One large issue I'm facing is, in my circuit, using the output of the waveform generator + DC powersupply causes there to be a lot of static on my waveform. This isn't even the waveform of the modified colpitts oscillator. This is pure looking at the output on a oscilloscope.

In short, there's a lot of noise on the signal and I want to remove it. I put a bypass capacitor from + to ground, and it helped somewhat.

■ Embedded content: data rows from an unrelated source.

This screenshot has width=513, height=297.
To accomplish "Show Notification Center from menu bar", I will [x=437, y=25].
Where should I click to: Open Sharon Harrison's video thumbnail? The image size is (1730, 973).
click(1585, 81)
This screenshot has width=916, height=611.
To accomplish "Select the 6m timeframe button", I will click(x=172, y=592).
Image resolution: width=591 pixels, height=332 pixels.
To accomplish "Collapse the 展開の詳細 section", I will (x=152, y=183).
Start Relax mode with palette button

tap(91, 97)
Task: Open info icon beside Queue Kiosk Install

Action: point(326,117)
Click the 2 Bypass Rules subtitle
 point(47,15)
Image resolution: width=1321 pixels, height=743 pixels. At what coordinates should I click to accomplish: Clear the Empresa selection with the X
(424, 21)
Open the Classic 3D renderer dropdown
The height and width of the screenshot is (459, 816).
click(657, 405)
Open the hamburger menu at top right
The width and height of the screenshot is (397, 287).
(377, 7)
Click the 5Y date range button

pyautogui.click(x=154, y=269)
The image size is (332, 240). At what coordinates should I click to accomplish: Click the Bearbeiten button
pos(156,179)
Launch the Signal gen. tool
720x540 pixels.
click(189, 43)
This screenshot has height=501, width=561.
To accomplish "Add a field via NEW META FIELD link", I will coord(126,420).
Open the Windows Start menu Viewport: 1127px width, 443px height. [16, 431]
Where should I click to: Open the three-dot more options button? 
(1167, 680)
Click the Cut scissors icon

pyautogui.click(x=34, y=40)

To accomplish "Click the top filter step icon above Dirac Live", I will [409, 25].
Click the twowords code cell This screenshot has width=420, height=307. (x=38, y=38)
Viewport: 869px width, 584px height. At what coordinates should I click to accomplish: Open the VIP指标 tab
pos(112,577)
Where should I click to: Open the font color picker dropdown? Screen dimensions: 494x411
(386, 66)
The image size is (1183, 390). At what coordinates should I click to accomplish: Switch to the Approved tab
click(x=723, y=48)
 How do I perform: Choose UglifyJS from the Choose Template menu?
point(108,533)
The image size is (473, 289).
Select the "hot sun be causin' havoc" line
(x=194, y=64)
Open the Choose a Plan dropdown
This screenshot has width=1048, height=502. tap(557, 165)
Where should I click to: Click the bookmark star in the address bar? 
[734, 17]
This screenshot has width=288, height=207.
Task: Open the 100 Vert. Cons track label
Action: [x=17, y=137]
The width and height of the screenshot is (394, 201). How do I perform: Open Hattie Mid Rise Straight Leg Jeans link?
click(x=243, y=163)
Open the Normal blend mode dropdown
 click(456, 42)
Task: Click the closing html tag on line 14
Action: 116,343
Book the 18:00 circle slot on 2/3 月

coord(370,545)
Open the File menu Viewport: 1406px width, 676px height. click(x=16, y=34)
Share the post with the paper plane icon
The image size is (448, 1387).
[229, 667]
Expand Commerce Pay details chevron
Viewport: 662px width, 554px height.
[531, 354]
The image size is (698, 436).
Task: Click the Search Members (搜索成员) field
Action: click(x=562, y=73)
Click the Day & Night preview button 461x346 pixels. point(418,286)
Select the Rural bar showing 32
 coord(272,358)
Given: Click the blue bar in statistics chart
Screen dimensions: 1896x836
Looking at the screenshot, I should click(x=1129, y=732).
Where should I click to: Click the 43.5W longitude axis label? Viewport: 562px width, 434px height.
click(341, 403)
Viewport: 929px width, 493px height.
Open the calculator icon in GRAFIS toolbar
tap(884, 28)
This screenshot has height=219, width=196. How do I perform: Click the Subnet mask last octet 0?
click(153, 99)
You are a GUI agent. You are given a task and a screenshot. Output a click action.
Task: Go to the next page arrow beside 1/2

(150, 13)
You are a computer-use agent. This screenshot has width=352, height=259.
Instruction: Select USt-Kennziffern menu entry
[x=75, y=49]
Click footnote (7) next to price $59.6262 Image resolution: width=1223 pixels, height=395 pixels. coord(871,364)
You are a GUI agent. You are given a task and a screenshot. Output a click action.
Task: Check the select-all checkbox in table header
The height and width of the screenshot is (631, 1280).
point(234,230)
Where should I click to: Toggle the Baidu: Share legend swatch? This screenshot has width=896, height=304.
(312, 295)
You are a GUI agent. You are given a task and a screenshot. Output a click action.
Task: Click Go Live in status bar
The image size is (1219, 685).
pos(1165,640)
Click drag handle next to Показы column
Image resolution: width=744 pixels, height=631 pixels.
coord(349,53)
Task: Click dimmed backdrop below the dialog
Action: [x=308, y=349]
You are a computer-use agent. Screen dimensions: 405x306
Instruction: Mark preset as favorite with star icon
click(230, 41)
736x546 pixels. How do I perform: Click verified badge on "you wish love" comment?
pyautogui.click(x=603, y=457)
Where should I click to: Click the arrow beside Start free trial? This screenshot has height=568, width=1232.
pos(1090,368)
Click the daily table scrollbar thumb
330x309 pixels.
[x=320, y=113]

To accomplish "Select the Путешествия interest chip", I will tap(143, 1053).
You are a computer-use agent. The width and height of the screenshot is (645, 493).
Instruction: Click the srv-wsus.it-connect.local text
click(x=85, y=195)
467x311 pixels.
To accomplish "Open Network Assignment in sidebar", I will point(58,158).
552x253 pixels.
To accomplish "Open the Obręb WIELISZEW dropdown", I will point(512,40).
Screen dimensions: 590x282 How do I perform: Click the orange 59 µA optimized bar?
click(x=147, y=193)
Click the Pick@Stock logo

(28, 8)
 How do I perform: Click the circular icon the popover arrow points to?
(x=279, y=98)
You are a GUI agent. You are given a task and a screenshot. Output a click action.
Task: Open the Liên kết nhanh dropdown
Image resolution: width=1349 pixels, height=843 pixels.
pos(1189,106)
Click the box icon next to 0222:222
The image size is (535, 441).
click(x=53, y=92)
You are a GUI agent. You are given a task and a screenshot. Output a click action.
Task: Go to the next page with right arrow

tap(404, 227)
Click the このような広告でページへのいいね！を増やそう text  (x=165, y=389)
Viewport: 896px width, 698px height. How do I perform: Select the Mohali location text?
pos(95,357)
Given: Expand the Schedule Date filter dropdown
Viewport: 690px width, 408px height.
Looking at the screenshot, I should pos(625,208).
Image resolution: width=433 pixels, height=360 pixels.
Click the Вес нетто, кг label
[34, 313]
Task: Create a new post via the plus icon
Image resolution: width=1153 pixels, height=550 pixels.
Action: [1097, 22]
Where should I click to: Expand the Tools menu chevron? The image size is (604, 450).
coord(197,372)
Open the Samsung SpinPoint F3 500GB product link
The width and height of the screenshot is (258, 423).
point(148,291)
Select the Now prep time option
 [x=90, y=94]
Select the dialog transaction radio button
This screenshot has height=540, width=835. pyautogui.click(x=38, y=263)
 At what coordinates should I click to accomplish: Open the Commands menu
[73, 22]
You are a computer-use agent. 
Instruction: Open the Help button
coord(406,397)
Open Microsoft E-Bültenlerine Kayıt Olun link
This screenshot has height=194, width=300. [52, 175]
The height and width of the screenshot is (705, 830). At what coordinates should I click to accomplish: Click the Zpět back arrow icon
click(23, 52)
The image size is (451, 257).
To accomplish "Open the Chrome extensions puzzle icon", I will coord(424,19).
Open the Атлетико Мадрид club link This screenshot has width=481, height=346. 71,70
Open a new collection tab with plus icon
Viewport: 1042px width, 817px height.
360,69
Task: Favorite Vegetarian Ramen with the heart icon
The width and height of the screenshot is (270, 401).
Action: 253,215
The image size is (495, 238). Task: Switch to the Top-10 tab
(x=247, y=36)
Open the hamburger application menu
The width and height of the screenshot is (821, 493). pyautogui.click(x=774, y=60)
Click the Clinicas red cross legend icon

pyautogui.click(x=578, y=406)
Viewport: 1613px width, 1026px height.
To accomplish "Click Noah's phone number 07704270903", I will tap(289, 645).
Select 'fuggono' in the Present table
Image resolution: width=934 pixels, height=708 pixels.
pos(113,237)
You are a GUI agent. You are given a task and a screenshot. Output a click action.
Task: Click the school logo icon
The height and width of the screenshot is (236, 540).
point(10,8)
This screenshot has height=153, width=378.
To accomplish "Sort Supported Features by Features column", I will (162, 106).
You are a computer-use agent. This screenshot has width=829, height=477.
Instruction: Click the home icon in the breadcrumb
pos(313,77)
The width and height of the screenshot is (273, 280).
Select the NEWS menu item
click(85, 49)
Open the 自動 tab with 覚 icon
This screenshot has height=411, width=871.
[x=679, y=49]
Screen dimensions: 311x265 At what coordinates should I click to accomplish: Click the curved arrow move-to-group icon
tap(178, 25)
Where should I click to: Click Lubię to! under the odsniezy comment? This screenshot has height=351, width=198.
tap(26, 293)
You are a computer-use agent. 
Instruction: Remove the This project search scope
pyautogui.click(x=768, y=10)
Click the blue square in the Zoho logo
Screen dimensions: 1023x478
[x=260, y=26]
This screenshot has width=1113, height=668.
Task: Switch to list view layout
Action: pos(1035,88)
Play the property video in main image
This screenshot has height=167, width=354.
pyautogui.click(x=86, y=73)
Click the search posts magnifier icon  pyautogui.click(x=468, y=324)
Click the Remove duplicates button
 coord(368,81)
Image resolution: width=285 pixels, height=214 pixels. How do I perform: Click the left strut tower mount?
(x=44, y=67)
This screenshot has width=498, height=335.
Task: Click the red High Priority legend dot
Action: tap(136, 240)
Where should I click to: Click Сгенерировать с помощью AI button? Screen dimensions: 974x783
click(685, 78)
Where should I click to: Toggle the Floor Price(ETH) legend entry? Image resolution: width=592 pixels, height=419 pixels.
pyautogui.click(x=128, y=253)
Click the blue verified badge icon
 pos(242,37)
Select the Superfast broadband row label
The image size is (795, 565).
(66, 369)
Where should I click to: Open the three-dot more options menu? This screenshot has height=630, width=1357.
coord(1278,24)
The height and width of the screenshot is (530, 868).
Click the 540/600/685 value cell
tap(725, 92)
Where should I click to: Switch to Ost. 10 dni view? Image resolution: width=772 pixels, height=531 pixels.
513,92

*Edit I'm finding it hard to pick up the signal again.
 

nwar1994

Member
Also, I can see the tank circuit oscillation when I hook the waveform generator up to the power supply. Even when its not on. I'm not sure why hooking up the waveform generator causes the circuit to properly behave. Although, the noise is still very strong
 

RadioRon

Well-Known Member
I'm confused. You mention a lot of noise on the signal. I can't tell from your description what you mean by signal. Do you mean the ac from the waveform generator or the rf signal from the transmitter? Can you show me in a diagram exactly where you see this noise, and measuring how (oscilloscope, FM receiver, other?). Your explanation would be clearer with an accompanying schematic showing how you probe.